Maybe the distinction was meaningless to others. A court would convict him either way. But it made a huge difference to Chelsea.
Tabby was gripping her phone tightly, her face screwed up in an expression of horror. “Yes…yes, I will…okay…”
“Please,” Chelsea tried to ask what was happening, but the word came out as a weak croak.

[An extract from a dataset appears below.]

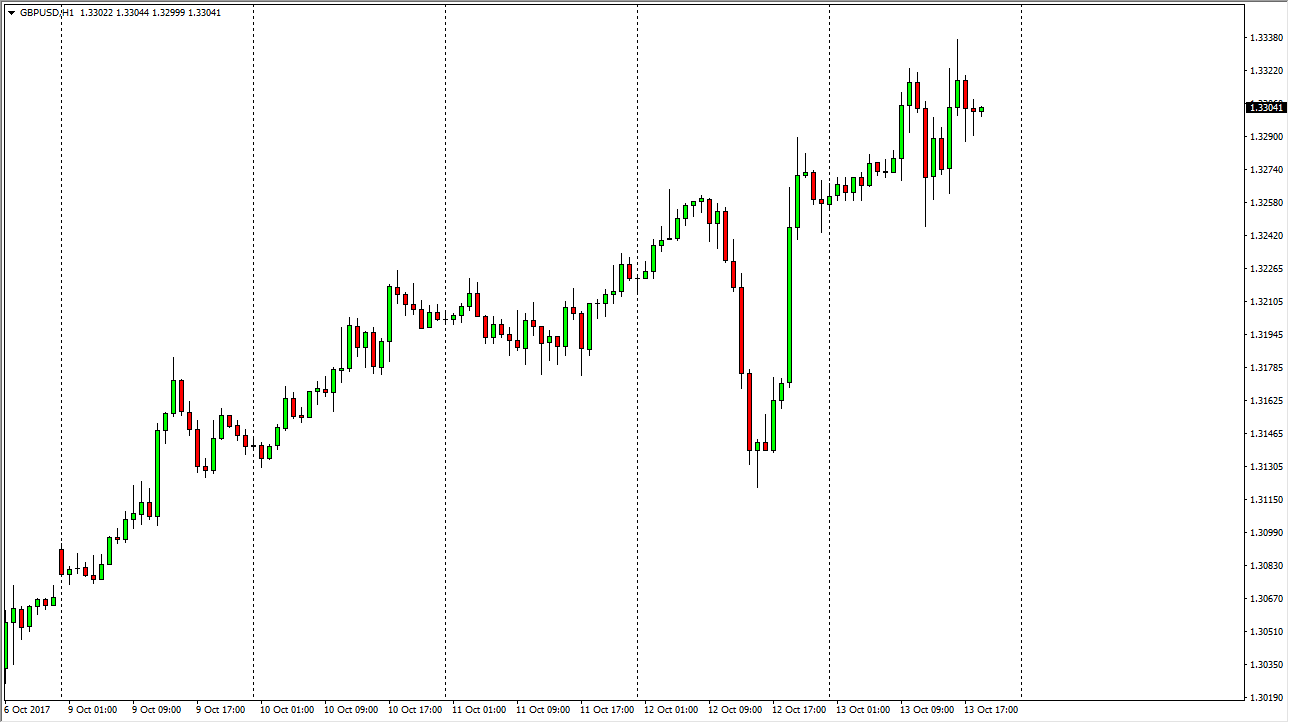
Task: Click the 13 Oct 17:00 time label
Action: point(989,710)
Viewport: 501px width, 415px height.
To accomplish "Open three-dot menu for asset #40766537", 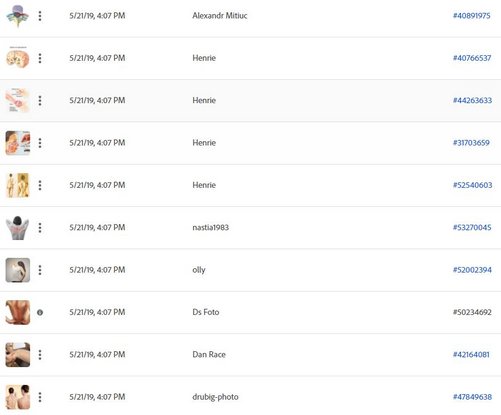I will point(40,58).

“All right. Please, keep me posted.” Tabby wiped at her eyes. “I’ll be praying.”
She hung up.
“What happened?” Chelsea demanded.
Tabby turned toward her, misery plain in her eyes. “There’s…been a complication.”
“Is it Ricardo? Is he dead?”
“What? No, oh my God, it’s not that.”
Chelsea’s hands shook with dread and she jammed them underneath her legs to steady them. “Did he…” she swallowed, almost unable to get the words out. “Did he hurt someone?”
“No, Chelsea, this has nothing to do with that case. It’s Stone. Oh, God…Huber stabbed him.”
#
Tabby reluctantly shared what little she knew, once a second call an hour and a half later had confirmed the sketchy information she had received. Stone Everson had apprehended Roy Huber in his apartment building in Las Vegas. Roy had run, and Stone had pursued him, tackling him in a culvert near a pork processing plant. Stone had easily taken two guns off him—but somehow missed the knife he’d concealed in a leg holster.